Thursday, October 8, 2015

Letter to Seattle and Doney Clincs

This notion that different rules apply to humans versus other animals when it comes to compassion is arrogant, and dangerous. It is an archaic notion born of religious superstitions and xenophobia.

While our mammal brains are suppose to be capable of handling situations with compassion and empathy, many humans lack the experiences, knowledge, or open mind to guide these in productive and meaningful ways. Being transgendered, knowing since I was 8 years old, has offered me a unique perspective on our treatment of other animals.

So to address this point anthropomorphically, spay and neuter programs are forcing animals to live with gender disphoria, a horror I have lived for 40 years now because humanity lacks compassion. So I have worked against these spay and neuter programs from behind the curtains, but now it's time to bring this fight to the spotlight.

The double standard we see between how we treat humans and our more distant relatives illustrates that the entire notion of spay and neuter is a scam. To justify this scam they often cite phenomena that humans are responsible for causing.


MYTH: Cats and dogs will overpopulate.

FACT: Due to our intervention, domesticated animals are less capable of surviving against predators. This means that their populations can only increase if we remove possible predators.

During our existence, we have driven nearly half of all life on this planet extinct through our actions. The result is a decline in natural diversity, and we still continue to hunt all other animals without prejudice.

The resulting imbalance has created a need for animals which can live with us, as a species. The number of possible candidates decreases as we poison entire populations out of baseless fears perpetuated by profit hungry businesses.

We have a unique chance to reintroduce some variety among the species that can survive in the world we created, the domesticated species are perfect for this. Their diversity and resilience to our artificial environment make them ideal, and nature loves such situations.


MYTH: The cats and dogs cannot fend for themselves.

FACT: Yes, but to admit this you also admit that your claims of overpopulation are fallacious. This is a tactic that feeds on empathy in order to perpetuate the industry, the same way tobacco companies would advertise.


MYTH: They can spread disease to humans if allowed to be wild.

FACT: Most illnesses cannot be transmitted across species. Of the few that can, we have vaccines now.

Modern medicine has allowed humans to survive deadly illnesses, it has also extended our lifespan causing our own overpopulation. Yes, medicine is one of the primary causes of overpopulation.

The only possible way for cats and dogs to overpopulate is by treating them all with our medicine. Without medicine, overpopulation is impossible.

_Data to examine_:

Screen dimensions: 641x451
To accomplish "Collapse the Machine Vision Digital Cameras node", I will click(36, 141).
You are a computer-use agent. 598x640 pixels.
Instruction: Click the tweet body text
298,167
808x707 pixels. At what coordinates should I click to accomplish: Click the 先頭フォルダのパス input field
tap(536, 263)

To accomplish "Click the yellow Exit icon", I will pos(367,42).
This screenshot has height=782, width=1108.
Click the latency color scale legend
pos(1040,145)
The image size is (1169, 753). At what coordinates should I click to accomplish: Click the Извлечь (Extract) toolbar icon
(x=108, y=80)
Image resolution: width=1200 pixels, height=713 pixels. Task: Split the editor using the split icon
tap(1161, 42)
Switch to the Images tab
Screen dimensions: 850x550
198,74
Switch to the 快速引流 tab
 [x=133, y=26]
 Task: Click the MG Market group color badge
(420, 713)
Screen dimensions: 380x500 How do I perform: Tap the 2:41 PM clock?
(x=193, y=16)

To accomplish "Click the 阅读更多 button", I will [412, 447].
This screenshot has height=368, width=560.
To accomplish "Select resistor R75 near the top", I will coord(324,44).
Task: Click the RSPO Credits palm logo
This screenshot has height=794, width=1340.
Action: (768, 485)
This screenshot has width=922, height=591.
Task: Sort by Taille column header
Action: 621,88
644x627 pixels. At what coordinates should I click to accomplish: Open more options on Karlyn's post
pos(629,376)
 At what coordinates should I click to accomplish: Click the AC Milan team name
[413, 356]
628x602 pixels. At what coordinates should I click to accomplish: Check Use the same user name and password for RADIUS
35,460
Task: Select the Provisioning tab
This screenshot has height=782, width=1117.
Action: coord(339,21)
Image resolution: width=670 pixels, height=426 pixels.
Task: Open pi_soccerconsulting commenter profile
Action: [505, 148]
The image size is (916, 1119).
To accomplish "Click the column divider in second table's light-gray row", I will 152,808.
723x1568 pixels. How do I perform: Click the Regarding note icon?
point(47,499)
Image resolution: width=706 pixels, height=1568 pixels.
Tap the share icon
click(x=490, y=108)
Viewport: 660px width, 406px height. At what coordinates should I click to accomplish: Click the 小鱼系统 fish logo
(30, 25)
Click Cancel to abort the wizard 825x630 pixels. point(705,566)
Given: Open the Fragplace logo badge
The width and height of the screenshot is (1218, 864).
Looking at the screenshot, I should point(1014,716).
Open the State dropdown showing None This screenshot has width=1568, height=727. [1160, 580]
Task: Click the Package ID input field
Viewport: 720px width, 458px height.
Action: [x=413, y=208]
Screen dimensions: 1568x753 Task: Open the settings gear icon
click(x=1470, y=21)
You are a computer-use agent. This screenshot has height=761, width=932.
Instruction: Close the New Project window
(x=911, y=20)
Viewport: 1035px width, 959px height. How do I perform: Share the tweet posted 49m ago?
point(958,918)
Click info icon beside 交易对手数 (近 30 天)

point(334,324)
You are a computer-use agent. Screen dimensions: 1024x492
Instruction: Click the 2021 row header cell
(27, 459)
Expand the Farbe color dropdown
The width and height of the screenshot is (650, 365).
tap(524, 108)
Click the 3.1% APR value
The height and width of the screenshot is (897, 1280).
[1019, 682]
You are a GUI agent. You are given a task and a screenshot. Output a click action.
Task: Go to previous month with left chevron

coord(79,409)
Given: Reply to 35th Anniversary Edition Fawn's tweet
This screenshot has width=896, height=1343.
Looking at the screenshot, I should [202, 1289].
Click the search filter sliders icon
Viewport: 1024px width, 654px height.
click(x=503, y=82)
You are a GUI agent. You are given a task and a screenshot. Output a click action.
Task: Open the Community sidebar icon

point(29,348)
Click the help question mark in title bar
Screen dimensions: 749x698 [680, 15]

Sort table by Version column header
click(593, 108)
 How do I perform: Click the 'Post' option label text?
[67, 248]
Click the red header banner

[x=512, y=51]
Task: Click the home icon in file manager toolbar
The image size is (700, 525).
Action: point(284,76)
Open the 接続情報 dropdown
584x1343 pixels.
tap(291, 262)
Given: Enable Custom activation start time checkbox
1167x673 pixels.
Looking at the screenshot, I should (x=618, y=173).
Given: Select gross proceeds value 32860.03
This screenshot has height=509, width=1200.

_Directions_:
Repeat word for word the part of the letter on spay and neuter programs above between "The double standard" and "dogs will overpopulate.", inclusive.

_Your solution_:
The double standard we see between how we treat humans and our more distant relatives illustrates that the entire notion of spay and neuter is a scam. To justify this scam they often cite phenomena that humans are responsible for causing.


MYTH: Cats and dogs will overpopulate.